**** WORKING DATA ****
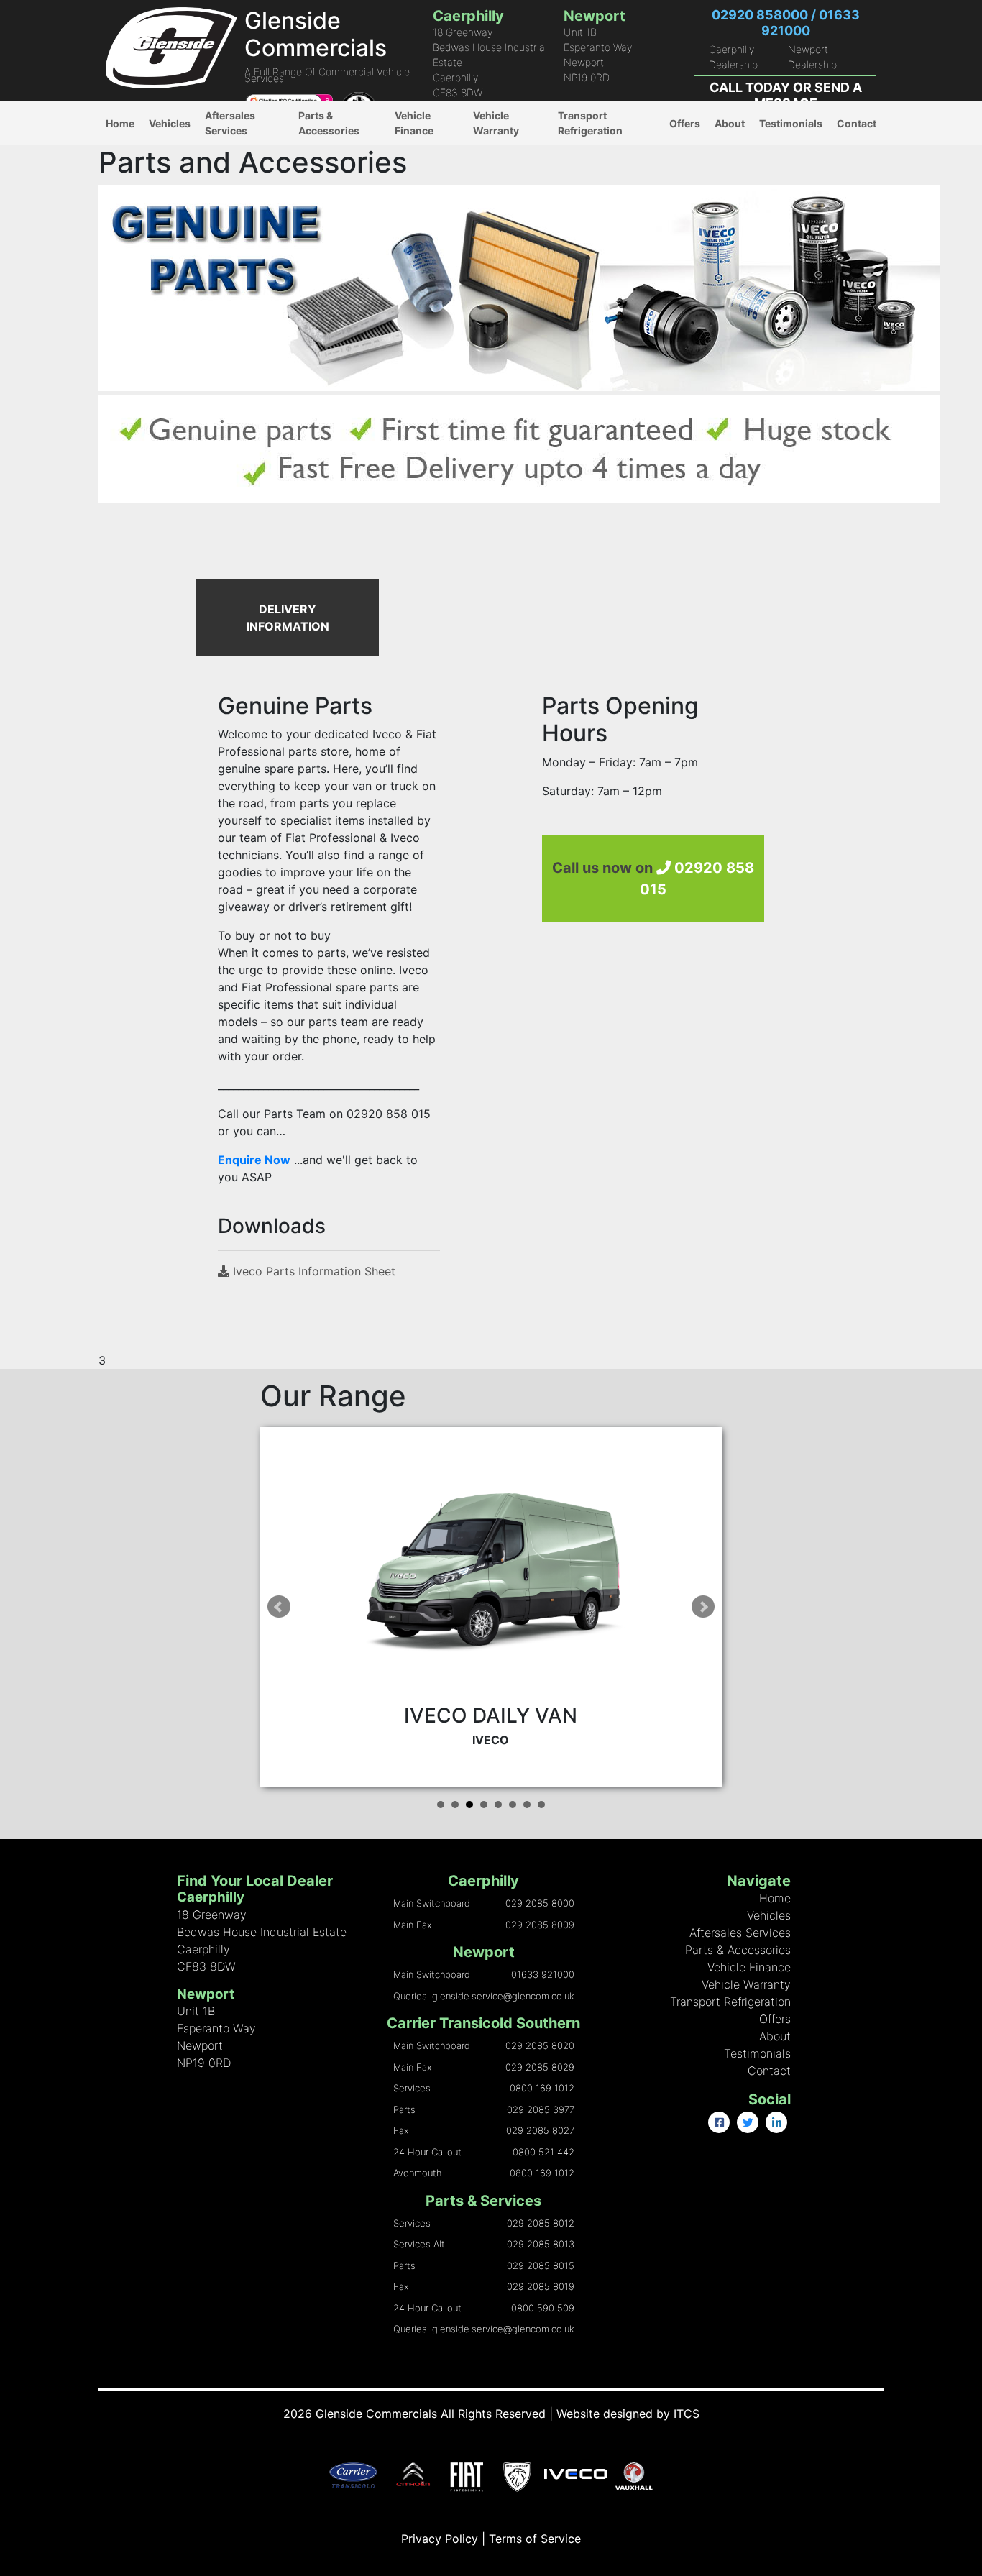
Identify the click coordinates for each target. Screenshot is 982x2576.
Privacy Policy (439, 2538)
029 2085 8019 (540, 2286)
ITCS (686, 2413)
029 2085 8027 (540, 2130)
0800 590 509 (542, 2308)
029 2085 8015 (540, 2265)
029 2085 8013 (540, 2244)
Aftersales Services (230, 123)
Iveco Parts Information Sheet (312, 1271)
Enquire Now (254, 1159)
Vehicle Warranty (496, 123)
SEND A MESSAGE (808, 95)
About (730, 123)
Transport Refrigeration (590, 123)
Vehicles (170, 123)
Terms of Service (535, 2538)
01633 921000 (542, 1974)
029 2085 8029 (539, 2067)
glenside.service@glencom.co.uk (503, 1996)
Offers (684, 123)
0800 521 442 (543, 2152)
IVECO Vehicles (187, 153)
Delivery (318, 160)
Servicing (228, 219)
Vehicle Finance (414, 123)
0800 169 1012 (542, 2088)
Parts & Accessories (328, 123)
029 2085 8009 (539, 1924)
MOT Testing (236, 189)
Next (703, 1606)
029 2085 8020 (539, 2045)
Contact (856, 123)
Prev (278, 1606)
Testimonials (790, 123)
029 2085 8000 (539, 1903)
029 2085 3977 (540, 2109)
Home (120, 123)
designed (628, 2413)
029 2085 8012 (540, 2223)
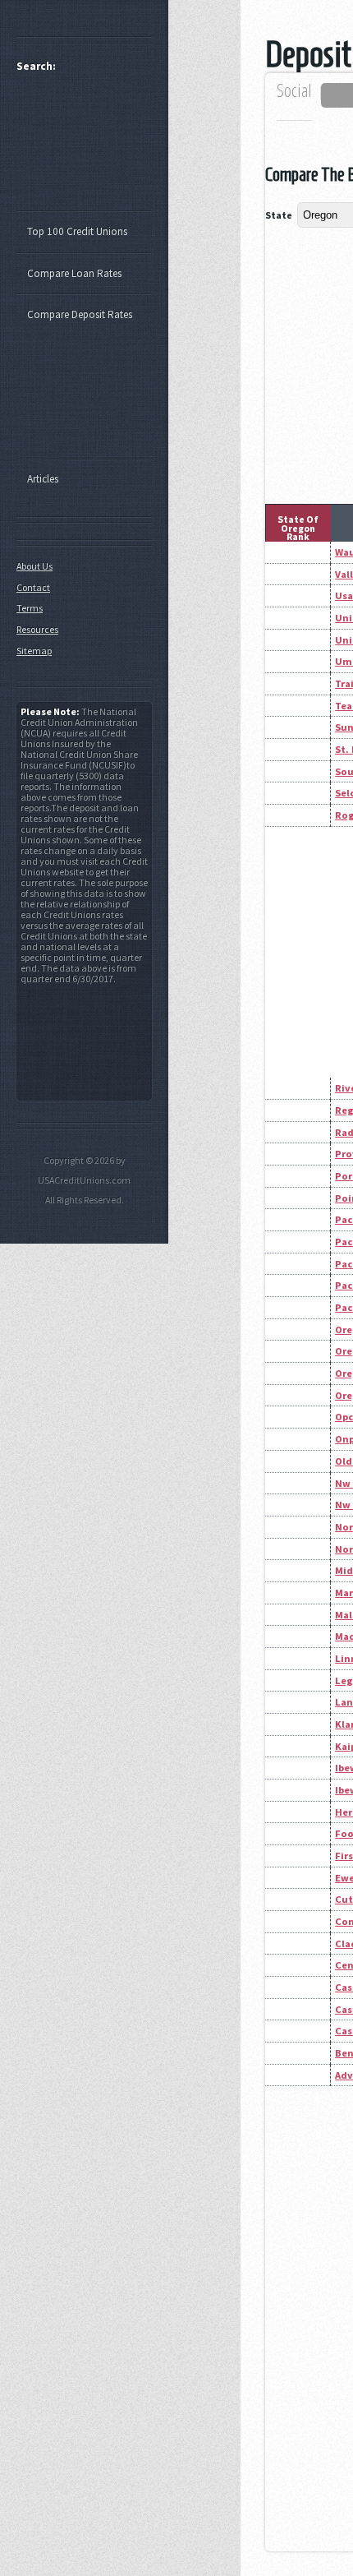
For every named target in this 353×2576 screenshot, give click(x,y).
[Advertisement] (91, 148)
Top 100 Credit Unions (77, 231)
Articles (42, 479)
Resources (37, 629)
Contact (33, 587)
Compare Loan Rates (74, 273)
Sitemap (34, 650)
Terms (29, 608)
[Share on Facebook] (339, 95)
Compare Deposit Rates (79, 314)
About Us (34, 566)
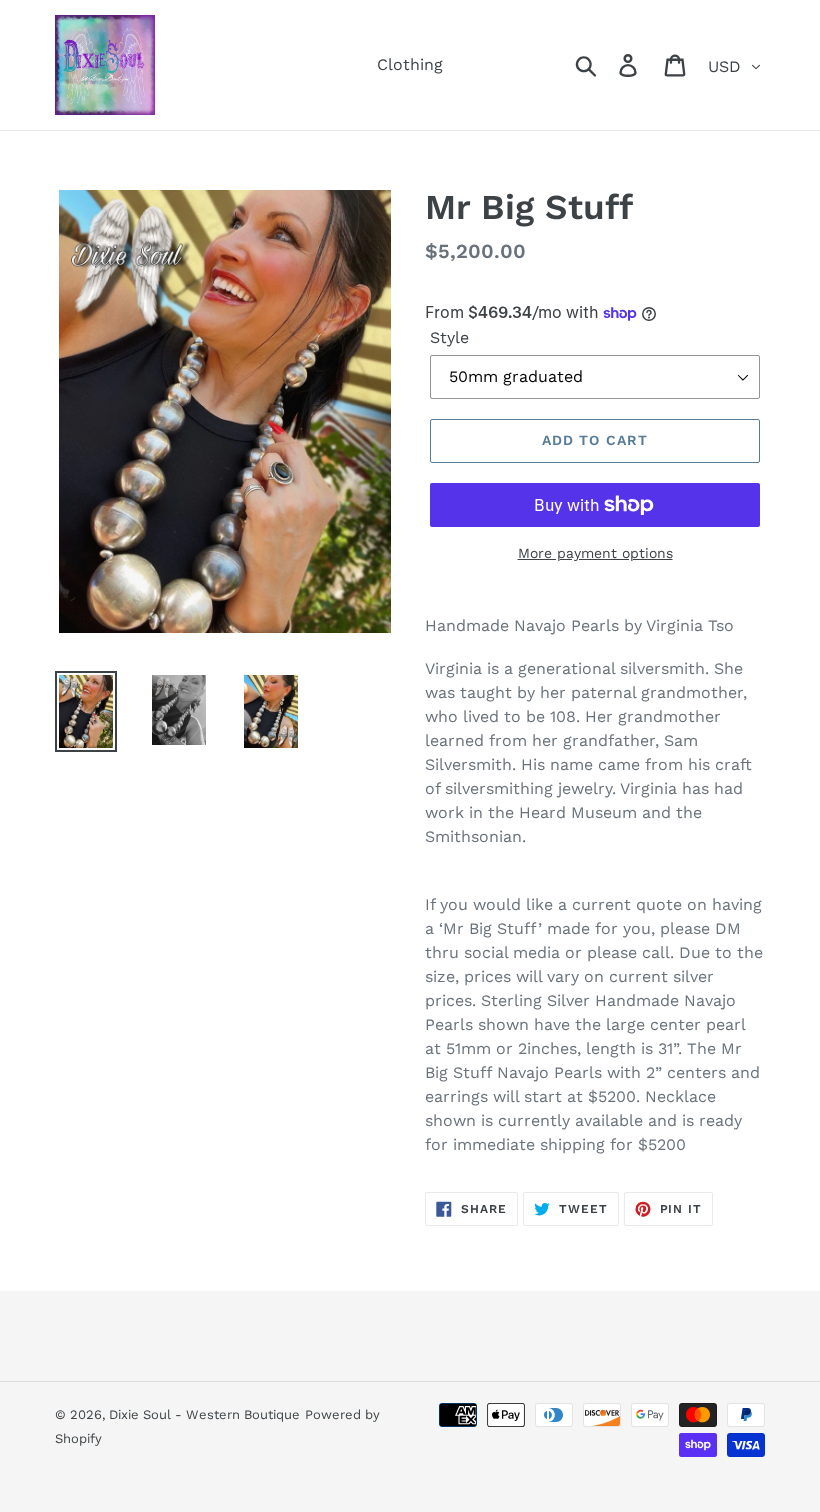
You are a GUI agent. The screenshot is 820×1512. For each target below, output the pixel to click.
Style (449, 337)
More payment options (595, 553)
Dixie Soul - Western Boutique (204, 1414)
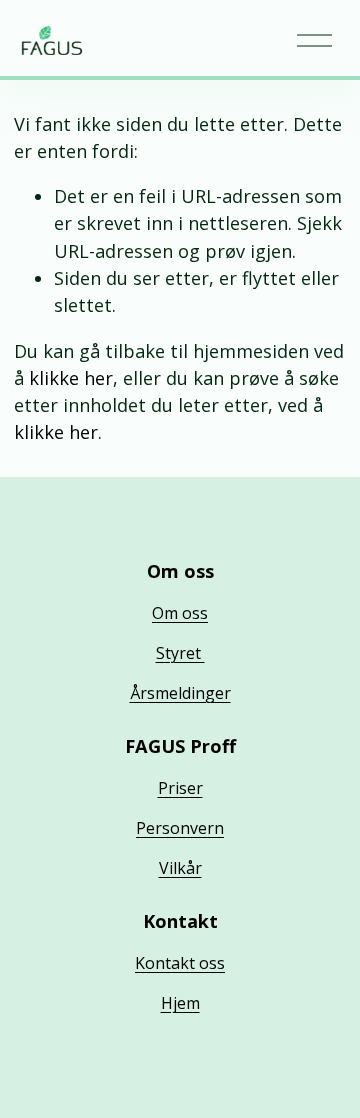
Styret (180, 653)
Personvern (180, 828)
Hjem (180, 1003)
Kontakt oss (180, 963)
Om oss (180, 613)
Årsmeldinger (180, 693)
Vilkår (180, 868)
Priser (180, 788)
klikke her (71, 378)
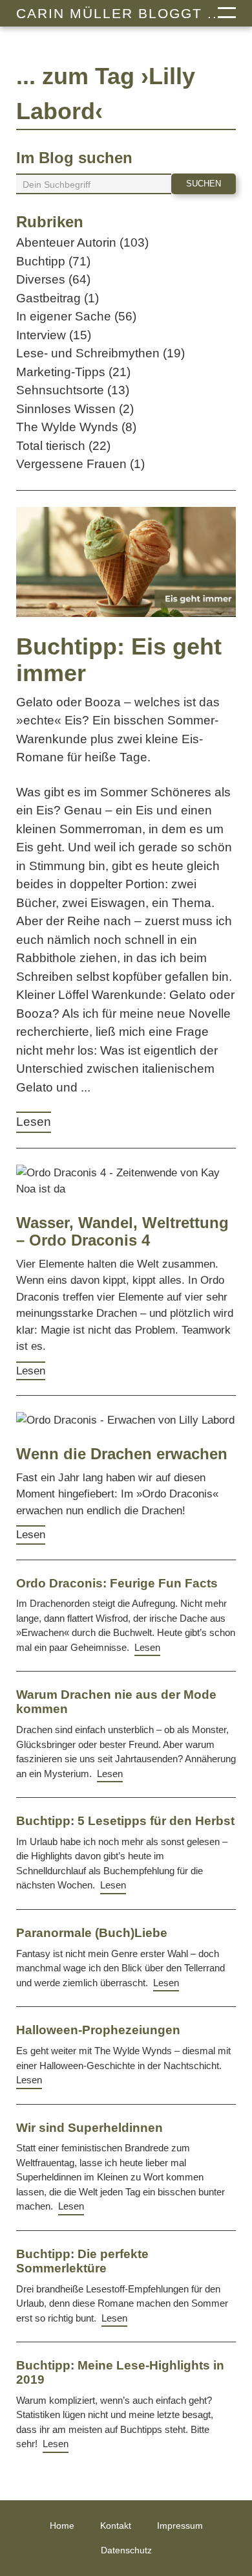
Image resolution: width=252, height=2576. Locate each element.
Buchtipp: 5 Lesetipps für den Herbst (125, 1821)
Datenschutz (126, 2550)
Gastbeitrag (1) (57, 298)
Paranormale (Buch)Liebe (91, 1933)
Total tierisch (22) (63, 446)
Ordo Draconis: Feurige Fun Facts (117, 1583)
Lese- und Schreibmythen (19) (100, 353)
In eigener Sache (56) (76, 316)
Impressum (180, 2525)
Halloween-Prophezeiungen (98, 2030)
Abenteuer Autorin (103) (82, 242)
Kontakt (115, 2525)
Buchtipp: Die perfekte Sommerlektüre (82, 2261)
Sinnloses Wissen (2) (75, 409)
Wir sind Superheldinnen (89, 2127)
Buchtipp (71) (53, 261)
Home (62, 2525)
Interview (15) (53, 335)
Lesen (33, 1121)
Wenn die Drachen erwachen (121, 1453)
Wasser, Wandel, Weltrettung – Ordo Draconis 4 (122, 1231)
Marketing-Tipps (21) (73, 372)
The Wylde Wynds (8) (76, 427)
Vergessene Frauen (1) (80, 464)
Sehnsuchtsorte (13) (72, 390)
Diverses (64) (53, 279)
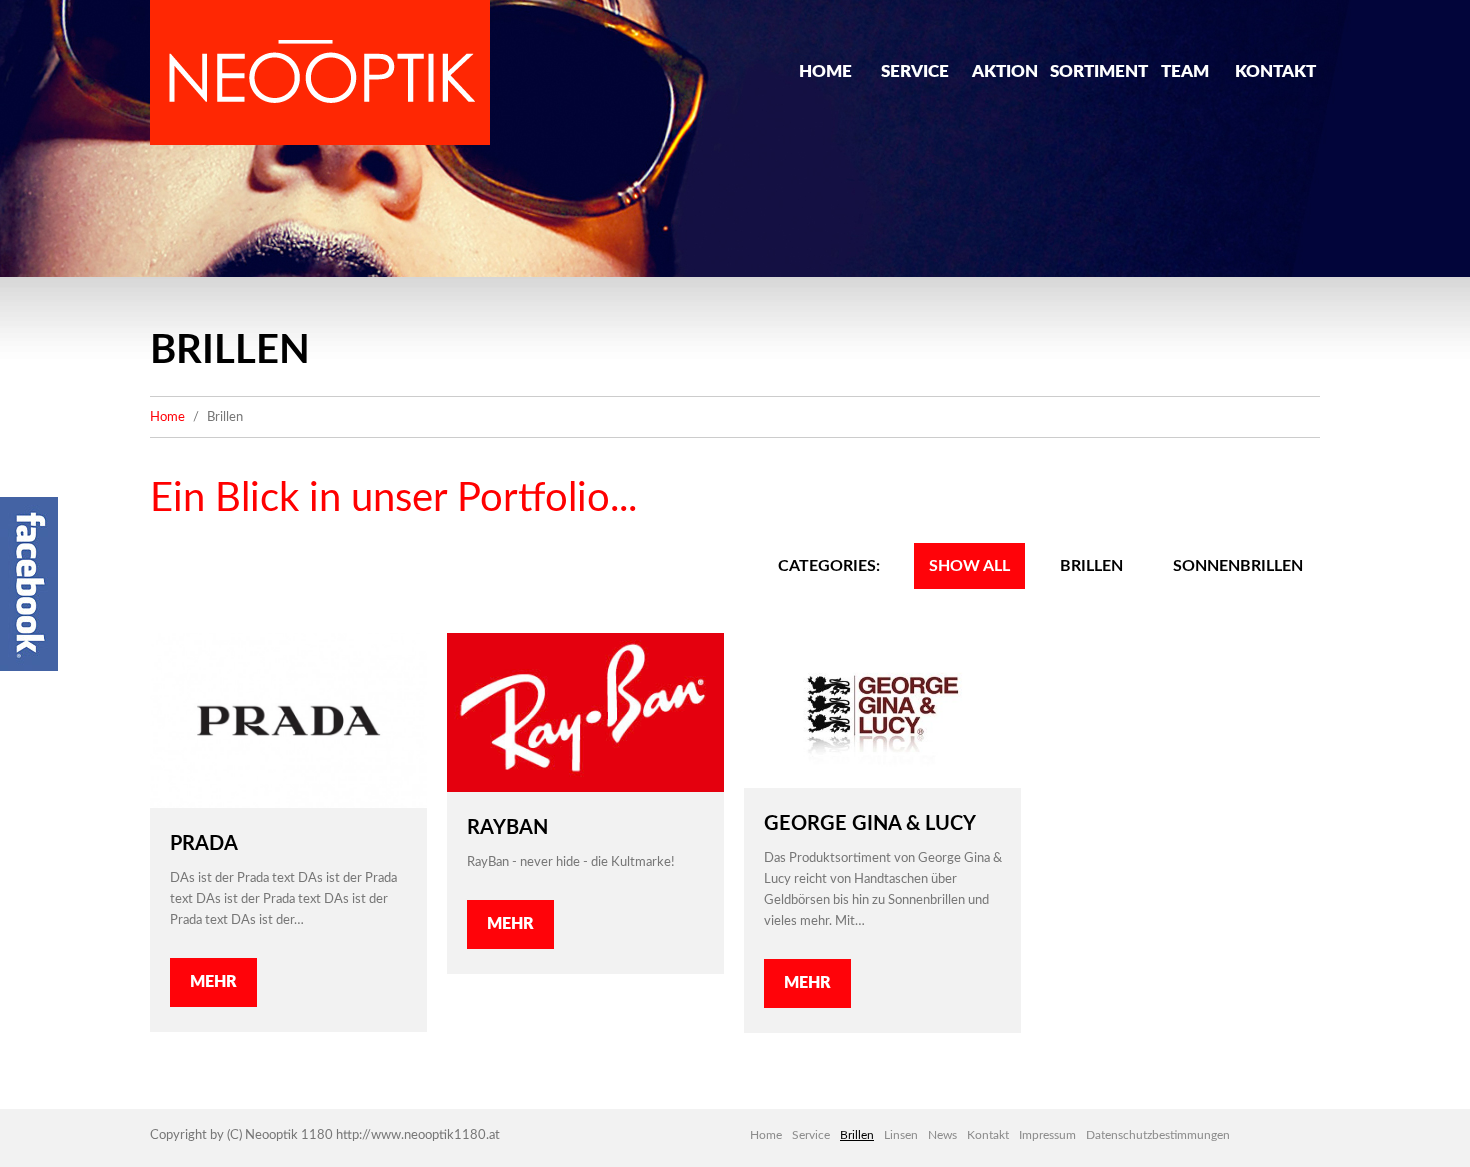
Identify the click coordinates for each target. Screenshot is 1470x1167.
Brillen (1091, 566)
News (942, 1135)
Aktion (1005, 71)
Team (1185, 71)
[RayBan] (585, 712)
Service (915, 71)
****
▸ WHAT YOU NEED TO DO
Copy the data word for word, no pictures.

▸ REPLY TO THE EXERCISE
Identify the click coordinates for each target. Screenshot is 982x2576.
Privacy Policy (439, 2538)
029 2085 8019 (540, 2286)
ITCS (686, 2413)
029 2085 8027 (540, 2130)
0800 590 509 (542, 2308)
029 2085 8015 (540, 2265)
029 2085 8013 (540, 2244)
Aftersales Services (230, 123)
Iveco Parts Information Sheet (312, 1271)
Enquire Now (254, 1159)
Vehicle Warranty (496, 123)
SEND A MESSAGE (808, 95)
About (730, 123)
Transport Refrigeration (590, 123)
Vehicles (170, 123)
Terms of Service (535, 2538)
01633 921000 (542, 1974)
029 2085 8029 (539, 2067)
glenside.service@glencom.co.uk (503, 1996)
Offers (684, 123)
0800 521 442 (543, 2152)
IVECO Vehicles (187, 153)
Delivery (318, 160)
Servicing (228, 219)
Vehicle Finance (414, 123)
0800 169 1012 (542, 2088)
Parts & Accessories (328, 123)
029 2085 8009 (539, 1924)
MOT Testing (236, 189)
Next (703, 1606)
029 2085 8020 (539, 2045)
Contact (856, 123)
Prev (278, 1606)
Testimonials (790, 123)
029 2085 8000 (539, 1903)
029 2085 3977 (540, 2109)
Home (120, 123)
designed (628, 2413)
029 2085 8012 (540, 2223)
For every named target in this 353×2576 screenshot, give click(x,y).
[Advertisement] (91, 148)
Top 100 Credit Unions (77, 231)
Articles (42, 479)
Resources (37, 629)
Contact (33, 587)
Compare Loan Rates (74, 273)
Sitemap (34, 650)
Terms (29, 608)
[Share on Facebook] (339, 95)
Compare Deposit Rates (79, 314)
About Us (34, 566)
You are a GUI agent. The screenshot is 820×1512. For each target below, output the pixel to click.
Style (449, 337)
More payment options (595, 553)
Dixie Soul - Western Boutique (204, 1414)
Styret (180, 653)
Personvern (180, 828)
Hjem (180, 1003)
Kontakt oss (180, 963)
Om oss (180, 613)
Årsmeldinger (180, 693)
Vilkår (180, 868)
Priser (180, 788)
klikke her (71, 378)
Image resolution: width=252, height=2576. Locate each element.
Buchtipp: 5 Lesetipps für den Herbst (125, 1821)
Datenschutz (126, 2550)
Gastbeitrag (1) (57, 298)
Paranormale (Buch)Liebe (91, 1933)
Total tierisch (22) (63, 446)
Ordo Draconis: Feurige Fun Facts (117, 1583)
Lese- und Schreibmythen (19) (100, 353)
In eigener Sache (56) (76, 316)
Impressum (180, 2525)
Halloween-Prophezeiungen (98, 2030)
Abenteuer Autorin (103) (82, 242)
Kontakt (115, 2525)
Buchtipp: Die perfekte Sommerlektüre (82, 2261)
Sinnloses Wissen (2) (75, 409)
Wir sind Superheldinnen (89, 2127)
Buchtipp (71) (53, 261)
Home (62, 2525)
Interview (15) (53, 335)
Lesen (33, 1121)
Wenn die Drachen erwachen (121, 1453)
Wasser, Wandel, Weltrettung – Ordo Draconis 4 (122, 1231)
Marketing-Tipps (21) (73, 372)
The Wylde Wynds (8) (76, 427)
Vergessene Frauen (1) (80, 464)
Sehnsuchtsorte (13) (72, 390)
Diverses (64) (53, 279)
Identify the click coordinates for each target. Screenshot is 1470x1167.
Brillen (1091, 566)
News (942, 1135)
Aktion (1005, 71)
Team (1185, 71)
[RayBan] (585, 712)
Service (915, 71)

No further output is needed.